As for competitive bidding on energy, garbage, etc., let me tell you something. Electricity is not as deregulated in Ontario as in the US. I looked into this. Even though they sell you fixed rate power for 5 years, what these scumbag sales people often leave out is that a variable global adjustment rate set by utility company is also added to the bill which doesn’t exist with the city’s utility provider. When power goes up, except in rare cases, the global adjustment rate goes up so at the end of the month your final bill under fixed rate is almost always higher than with the local utility provider. I had to call several energy companies to explain to me what the global adjustment rate was because a sleezy salesman told me it was a delivery charge and that I wouldn’t pay the delivery charge with the local provider if I switched over, which was a flat out lie. At the end of the year, your electricity bill is always higher under fixed rate with the private competitors.
These same sleezebags also do the same thing with other energy such as natural gas. There’s no savings here. At least, not in Ontario.

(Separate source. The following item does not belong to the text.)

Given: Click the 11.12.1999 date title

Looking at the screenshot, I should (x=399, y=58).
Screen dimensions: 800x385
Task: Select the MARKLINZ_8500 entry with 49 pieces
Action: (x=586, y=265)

As for other bidding such as garbage removal, let me tell you something. I had steel garbage bins from a local company. I talked to a salesman from a national company who offered it cheaper. I signed up. A few months later, they added a fuel surcharge and my monthly bill was higher. I debated this with the salesman, and he said sorry, I can’t help you because of rising costs. I spoke to the local provider again and got a better quote. I called the current provider, they gave a big rant that everyone is doing it and how I was dealing with a national company and then he offered to beat it and lock in that price for 5 years. I said I’ll only do it if you write in there that there is no fuel surcharge. He did. I stayed with the current provider, but put the bills on my credit card this time and signed a 5 year contract.
A few months later, guess what happened?
They added a monthly administrative fee and environmental fee which made it a lot higher.
I was furious and phoned the salesman about my garbage bill doubling. He said sorry, I’ll take it up with my manager.
The salesperson ducked my calls and I left several angry voice mails. I threatened to take them to small claims court. Then I told their accounting department to cancel it and get their bins the f out of here.
They slapped me with a bunch of cancellation penalties. I threatened again to take them to small claims court. He told me the fine print allows him to do that and he ignored me again. I challenged him and said it specifically doesn’t say that, and that his response was a way too creative interpretation of some of the clauses. They didn’t care if I’d take them to small claims court. I finally had the last laugh when I filed a fraud complaint with my credit card company and the credit card company investigated it and reversed the credit card charges.
GR makes it sound so easy to cut these expenses. But, often it’s not. If they could lower it, why wouldn’t they do it to make the property more marketable. Often it’s a lot of wasted time and stress and it doesn’t come down. It might come down and that’s icing on the cake, but don’t count on buying this property and cutting those expenses in half. Base your decisions on the tax returns of the history of that property and what you know about the current political climate, otherwise, you’re asking for trouble.
At 7,000 square feet with 85% occupancy making $125K a year with $122K in operating expensive, I really can’t see the upside on this property. It’s a recipe for bankruptcy. Keep your money in a government insured savings account ready for a real deal when it shows up because it will when you least expect it. Don’t buy on emotion.